Everything you’ve learnt during your first term at Bristol
Spoiler: it’s all bad
With second term now in full swing the time has come for you innocent little freshers to look back on your first few months of grown-up life and attempt desperately to extract some lessons of wisdom from the ruins.
Surely, you think to yourself, if you look back through all the fond memories of September through December, you’ll dredge up some positive truths to guide you onwards and upwards in this crazy little journey we call life? Think again.
You’re having about as much no-strings sex as your parents
The illusion of university being a non-stop parade of casual sex was shattered when you realised that you’re still the same socially awkward weirdo you were at school.
Only now you have to contend with the clusterfuck that is, firstly, attempting to get a stranger to get with you while shitty EDM/R&B farts along in the background, and then convincing said stranger that you’re normal enough for them to go home with you, and finally, overcoming the boundless erectile/menstrual/with-the-lights-on-you-disgust-me issues that the actual sex act entails. If you’ve had one bad handjob by Christmas you’re doing well.
You already despise half of the friends you’ve made
On moving in day, bright-eyed and bushy-tailed, you decided to hit the ground running and make friends with any big-smiled, empty-headed prick who came your way – you’d be the affable, approachable social butterfly that bad skin and social anxiety prevented you from becoming at school.
Now second term’s come around, you’ve begun to realise your mistake: that girl on the floor above doesn’t have a kooky sense of humour, she’s just a weirdo with daddy issues!
The point is, the crushing realisation that you’ve wasted too much time on people you don’t like is what second term is all about.
You completely failed at reinventing yourself
No amount of faux-vintage clothing, vinyls that you read were cool in Pitchfork, or peer-pressured drug abuse is going to mask the fact that no matter how hard you try, you’re going to be the same loser you always have been, forever.
Everyone above you on the social ladder can see straight through to the little neek who got bullied at school. I’d tell you to embrace your individuality and be comfortable in your own skin, but you’re probably ugly and fat, so why should I? You’ll never be one of the cool kids with that kind of attitude.
The university doesn’t give a shit about you
Want more than a sentence of feedback on that essay?
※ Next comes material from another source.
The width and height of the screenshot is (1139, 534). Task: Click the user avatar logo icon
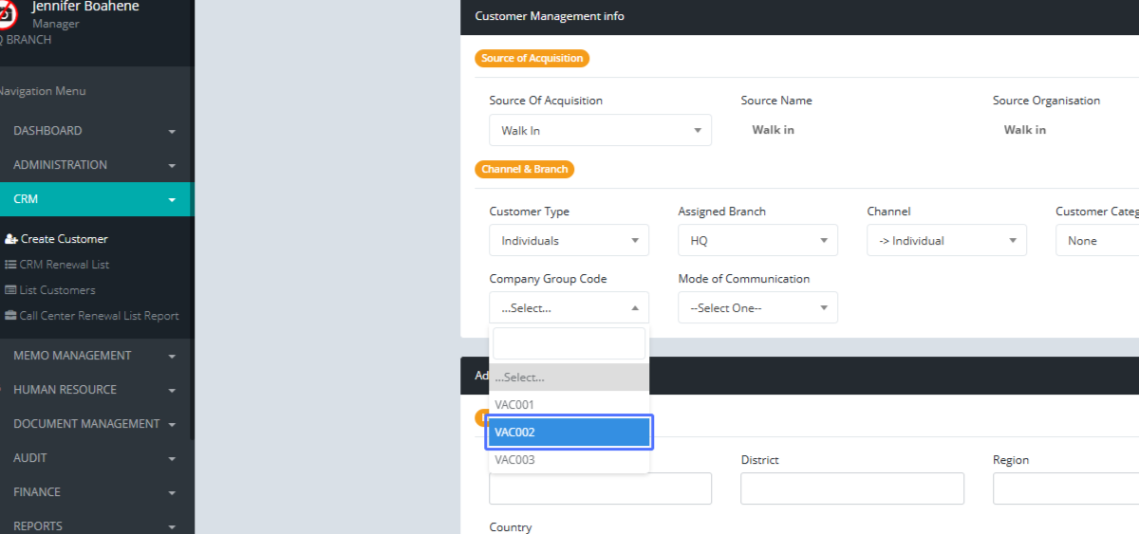click(6, 14)
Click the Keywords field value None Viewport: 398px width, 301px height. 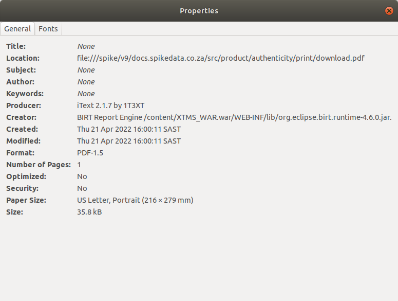tap(86, 94)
They don’t care. Can’t find anywhere to sit in the library? They don’t care. Think £9,000 earns you more than eight contact hours a week? They don’t care.
Yeah, that’s right – the fateful day you firmed Bristol on UCAS was the same day that they stopped seeing you as anything other than a big sexy cash cow with udders ripe for milking. You’ve signed a three-year minimum contract with the devil and now you have to deal with the consequences.
Your participation in uni life is minimal
In the crazed frenzy of the Fresher’s Fair, due to a mixture of both hope and fear, you handed out your contact details to anything in sight, and probably ended up spending an obscene amount of money on memberships to societies that you haven’t been to a single meeting for.
Foolishly, you really believed that you’d fulfil that lifelong goal of writing for a student tabloid/exploring that secret bondage fetish. But then the all-encompassing apathy that every student knows kicked in, and essay deadlines began to loom on the horizon – you’ll never be the overachieving polymath your parents wish you were.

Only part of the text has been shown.